Monday, August 29, 2011

Plan On It?

This past Saturday I went to the zoo with my sister. It was the first time in (I would guess) 20 years that I have been to the John Ball Zoo.




We had a great time with the kids. Clarissa loved looking at all the different animals she doesn't see on a regular basis and both her and Silas had a wonderful time with Anne's boys. (If you look just to the left of Clarissa there's a bear peaking out from the water).

Before heading to the zoo with Anne, I heard that one of our organist Sharon Vander Zouwen had died. Sharon was a wonderful organist and used her amazing ability of tickling the ivory to worship Jesus Christ. You could tell simply by the way she played that she enjoyed being in front of the organ. She was in her '70s and as some say, "she died too soon."

Sunday morning we had Silas baptized and celebrated Clarissa's second birthday.





We had a great time celebrating the covenant that God has already made with Silas as well as the joy he has given us with Clarissa.

Lastly I found out later in the day Sunday, that a couple in our church that was in their 7th month of being pregnant had lost their child.

So as you can see it was a very fun weekend, it had it's ups and it had it's downs, but the reason I write you these things is for a reason. It says in Isaiah 55:8, "For my thoughts are not your thoughts, neither are your ways my ways, declares the LORD."

Lately I feel like a lot of people that I either know or have a connection with in some way have gone through death, disease and darkness. Sometimes I think to myself selfishly, "when am I next?" I feel like the world is crashing down on others and it's only a matter of time before it will be me. I also think, "why isn't it happening to me?" Why do others have to go through the stuff they are going through and here I am a man just as deserving of the things of these other people (if not more) and I have not experienced much of it...yet.

When I was at the zoo the other day it made me think about the animals living in the cages. (Now don't worry I'm not gonna go all anti-hunter on you). I'm gonna guess for the majority of the animals living at zoos all over the world, that when they were born, they didn't think their life was gonna come down to them sitting in a cage and thousands of snotty nosed kids and their frantic parents watching them. They probably thought they would live in their natural habitat enjoying the open areas of their native lands. Their life wasn't what they thought it was gonna be.

For Sharon the organist, I'm sure she was not planning on breathing her last breath this weekend. I'm sure she did not write down on her pocket calendar that this was gonna be the date that she was gonna meet Jesus. From the little I know of Sharon, I know that she was aware of her eternal home, but I'm guessing her plans were not to die when she did.
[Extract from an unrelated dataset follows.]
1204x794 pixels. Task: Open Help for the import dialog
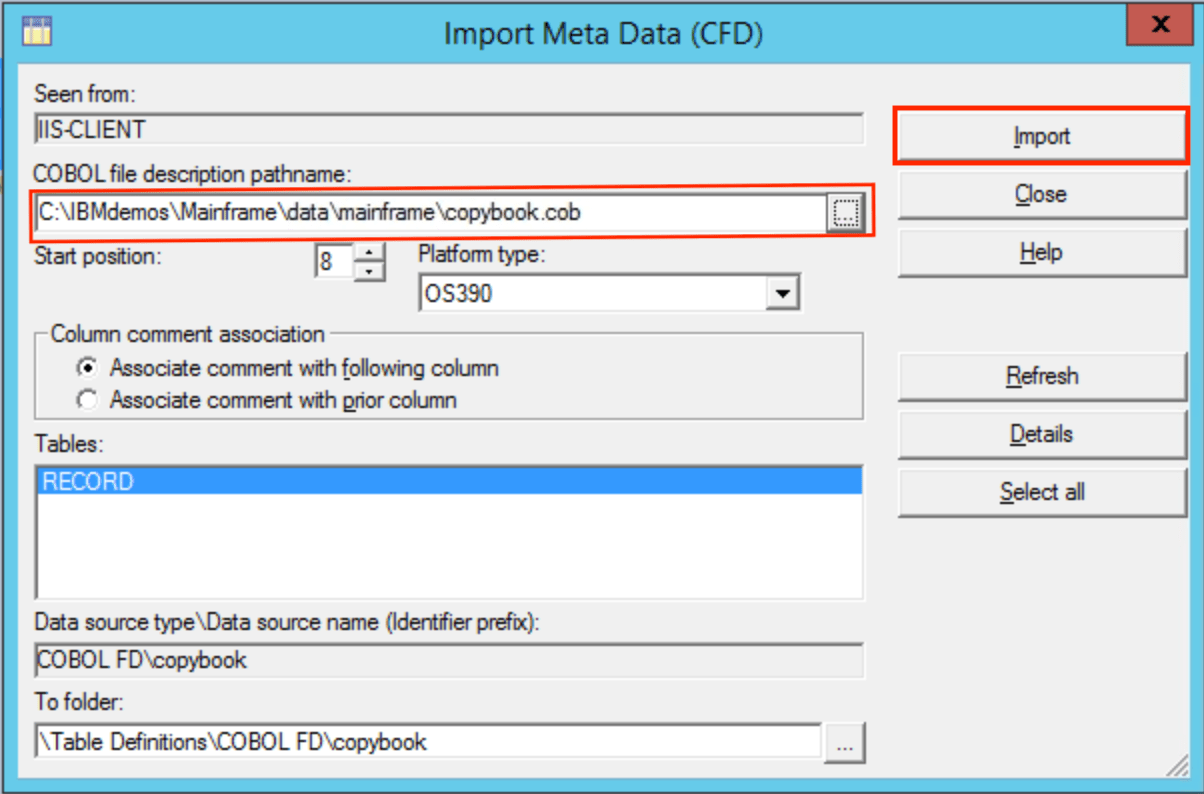pos(1041,252)
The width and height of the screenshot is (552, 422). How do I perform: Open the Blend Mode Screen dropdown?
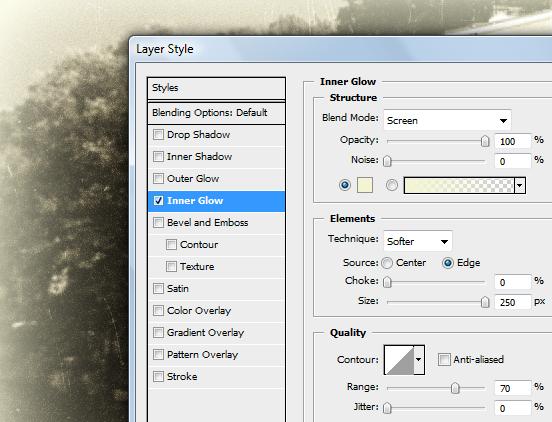pos(447,120)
Moving on to the couple that lost their baby. What a devastating thing to go through. After preparing for months for the arrival of this new child, putting her room together, telling the other kids of the upcoming sibling and praying for the development of this child, how do you respond to the news of no heartbeat? It wasn't a part of the plan!

Even things like the baptism and the birthday party this weekend may not be what we had planned for. Looking at Silas during the baptism it brought back flashbacks of something we weren't sure was going to be able to happen after Susan had an ectopic pregnancy earlier. The same with celebrating with Clarissa, after the struggles of trying to get pregnant with her. On top of that knowing of so many people that are struggling to have kids right now.

We all have plans. We all have ideas of what we want to accomplish with our lives. We plan for what kind of house we're going to live in, what our family is going to look like, where we're going to spend our vacations. We may even have set plans/goals when we hit certain ages (a bucket list if you will).
When things don't go how we dreamed they would go. When our plans don't come to fruition like we thought they would, and if we don't recognize who is in control we can go crazy trying to figure out why things are happening the way they are.

God has a plan for our lives. He has known it from the beginning of time. He knew that we needed a Savior to mend the wound that sin caused way back in Genesis. God knows what our plans are (as it says in Isaiah 55), but His plans are greater! We may not agree with them, we may scream to him "It's not fair!" and chances are it's not, but God has it under control.

Jesus did not come just to make us feel better about ourselves. Jesus came to give us hope. To show us even though we will suffer, even though we will go through pain, in the end the pain and suffering will not prevail. Jesus died and rose again so that one day, (like Sharon) we will live eternally with Him.

I know I've written similar blogs on things like this in the past, but this has once again been pressed on my heart. I hate seeing people suffer, I'm not a big fan of people going through tough times, but this blog helps me remember (and maybe it will for you too) that death is swallowed up in victory.